For all of the quotes above in praise of judicial restraint are from George F. Will himself (see citations in point 1 here)—before, of course, Will in recent years took what Matt Franck has called his “strange turn … toward endorsing judicial activism.”

2. Instead of the traditional paradigm of judicial activism versus judicial restraint, Will endorses Barnett’s proposed new paradigm of Lockeans (good) versus Hobbesians (bad). (As I understand it, this new paradigm isn’t intended as just a relabeling of the traditional categories—though the Washington Post editor who headlined Will’s piece “The Problem Is Judicial Restraint” in the print version seems to have missed that point.)

Will explains that Lockeans, in Barnett’s paradigm:

(a) “favor rigorous judicial protection of certain individual rights—especially private property and freedom of contract—that define and protect the zone of sovereignty within which people are free to act as they please”;

(b) “say the Constitution, properly construed and enforced by the judiciary, circumscribes the majoritarian principle by protecting all rights that are crucial to individual sovereignty”;

(c) “say the Constitution codifies the Declaration of Independence, which, in its most neglected word, says governments are instituted to ‘secure’ natural rights”;

(d) “say that our natural rights, only some of which are enumerated in the Constitution (the Ninth Amendment: ‘The enumeration in the Constitution, of certain rights, shall not be construed to deny or disparage others retained by the people’), place on government the heavy burden of justifying restrictions of these rights” (emphasis in original); and

(e) argue that “a nonpassive, properly engaged judiciary bears the burden of saying when the government has not justified its restrictions as necessary and proper.”
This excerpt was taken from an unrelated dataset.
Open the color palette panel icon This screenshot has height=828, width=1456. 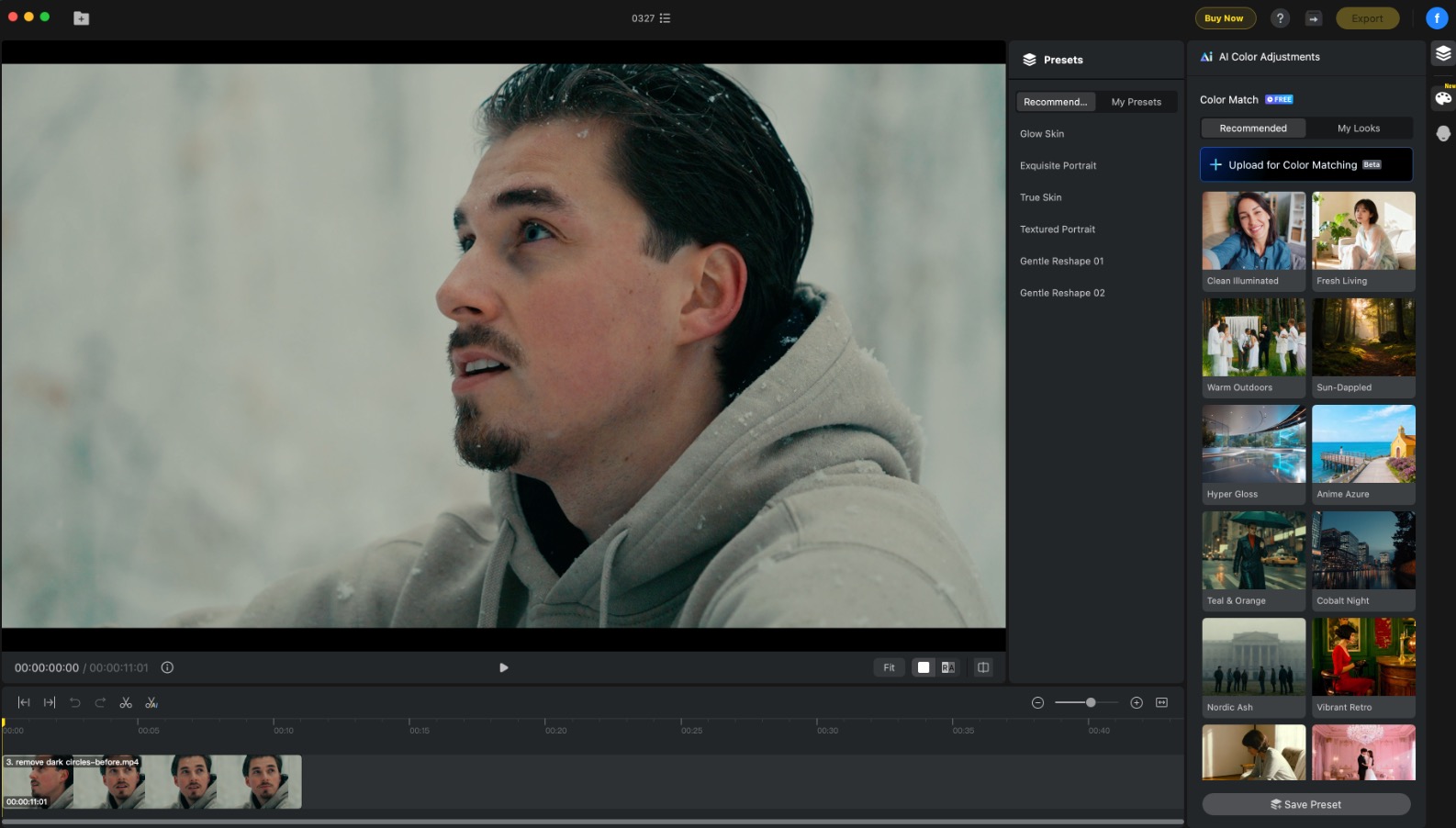[x=1443, y=98]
So, if I’m understanding correctly: Lockeans believe, under proposition (a), that some nontextual “freedom of contract” deserves “rigorous judicial protection”—indeed, at least in Will’s understanding (or so it would seem from the “especially”), even greater protection than rights that are set forth explicitly in the Constitution. Further, under proposition (b), the judiciary has free rein to determine what rights “are crucial to individual sovereignty” and is dutybound to protect such rights—again, whether or not there is any mention of them in the Constitution. If proposition (c) is correct, I guess that would mean that slavery was unconstitutional ab initio. Proposition (d) appears to read (misread, I would contend) the Ninth Amendment as a font of substantive rights. And proposition (e) somehow reads into the Constitution a presumption of unconstitutionality of all governmental action, state or federal.
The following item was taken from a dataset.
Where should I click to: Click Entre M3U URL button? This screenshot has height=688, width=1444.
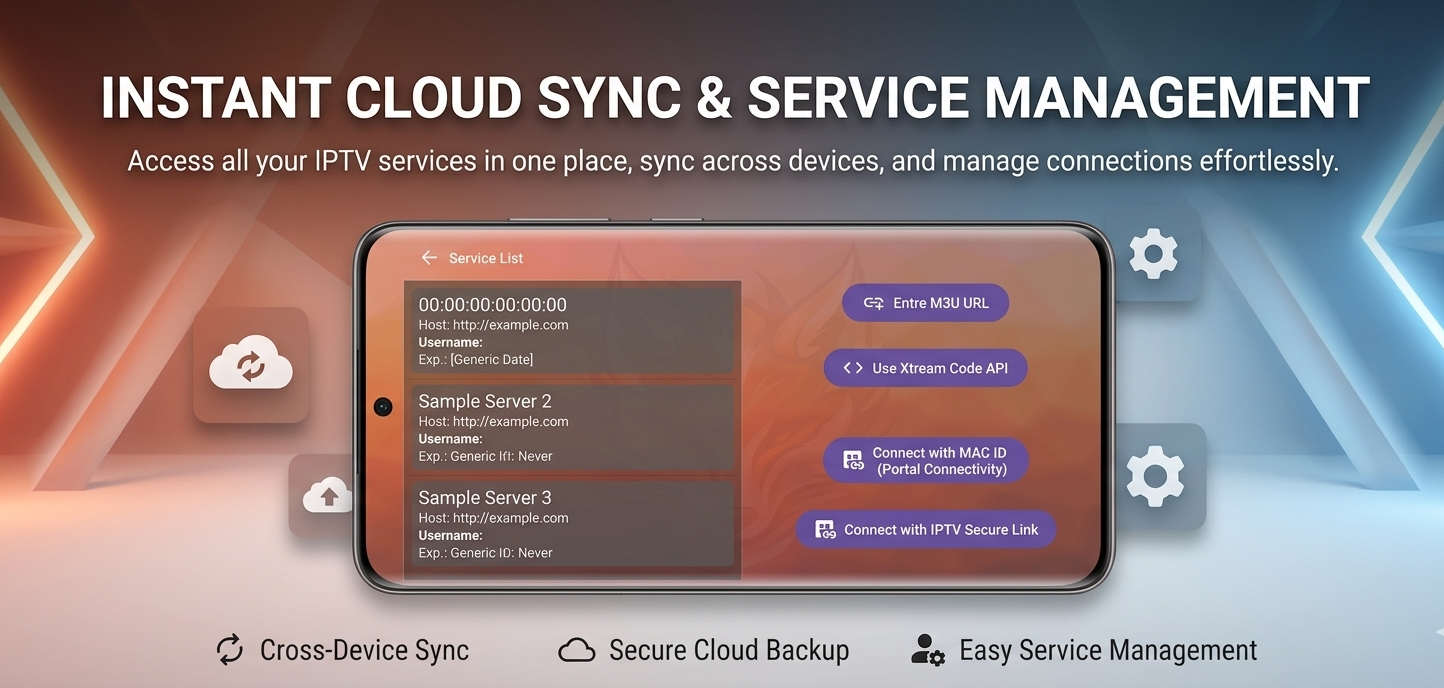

My point in this (relatively) short post is not to try to argue that all of these propositions are wrong (though I believe they are), but merely to highlight that each is, at the very least, highly contestable.

3. I confess that I don’t understand what Will expects Republican presidential candidates to do with Barnett’s vocabulary. I don’t think that we’ll see candidates accusing each other of being Hobbesians. And if they try to go deeper into the Lockean propositions, there are lots of traps that await them. Do we want to make it easy for Hillary Clinton, or whoever the Democratic candidate will be, to allege that the Republican candidate will appoint justices who will repeal the New Deal and strike down civil-rights laws?

I’d be much happier if Republican candidates instead would simply say that they want justices who will enforce the rights and limits that are in the Constitution and not make up rights and limits that aren’t in it.

4. Will closes his piece by contending that “reflexive praise of ‘judicial restraint’ serves the progressives’ Hobbesian project of building an ever-larger Leviathan.” I think it far more likely that rhetorical camouflage for liberal judicial activism—which, alas, is what libertarian talk of “judicial engagement” and attacks on judicial restraint furnish—will have that effect. I’m no great fan of the demos, but I place much higher hope in the good sense of the American people than I do in the products of elite American law schools who are all too eager to impose their progressive vision on us.